── ESTRATTO FORNITO ──

Il Pizzo Rondenino risulta poco più di uno slanciato gendarme della cresta tra bocchetta di Podavit e Aga, se visto dalla conca del Calvi, ma dalla val d'Ambria è una signora montagna. La sua lunga parete di placche compatte è divisibile in tre settori. A destra il grande avancorpo che sale a saldarsi con la cresta nord, al centro una parete verticale e repulsiva che poggia su un grande zoccolo e, a sinistra, una lunghissima placconata che sale fino alla cresta con pendenze crescenti.
La nostra via sale, per 600 metri di dislivello verticale, lungo la parte destra della parete, con le maggiori difficoltà concentrate nei primi 200 metri, la variante, per poi proseguire con una lunga arrampicata piacevole e continua di secondo e terzo grado, superando 3 intagli, e infine saldandosi alla cresta principale a circa 80 metri dalla vetta del Rondenino.

───
── BLOCCO DI DATI ──

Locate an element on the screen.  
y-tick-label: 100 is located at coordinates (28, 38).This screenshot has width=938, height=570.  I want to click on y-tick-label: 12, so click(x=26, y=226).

───

PROBLEMA DA RISOLVERE
Ritrascrivi per intero l'estratto sul Pizzo Rondenino, senza cambiare nemmeno una parola. L'elenco riportato sopra non ha alcun rapporto con l'estratto sul Pizzo Rondenino.

RISPOSTA
Il Pizzo Rondenino risulta poco più di uno slanciato gendarme della cresta tra bocchetta di Podavit e Aga, se visto dalla conca del Calvi, ma dalla val d'Ambria è una signora montagna. La sua lunga parete di placche compatte è divisibile in tre settori. A destra il grande avancorpo che sale a saldarsi con la cresta nord, al centro una parete verticale e repulsiva che poggia su un grande zoccolo e, a sinistra, una lunghissima placconata che sale fino alla cresta con pendenze crescenti.
La nostra via sale, per 600 metri di dislivello verticale, lungo la parte destra della parete, con le maggiori difficoltà concentrate nei primi 200 metri, la variante, per poi proseguire con una lunga arrampicata piacevole e continua di secondo e terzo grado, superando 3 intagli, e infine saldandosi alla cresta principale a circa 80 metri dalla vetta del Rondenino.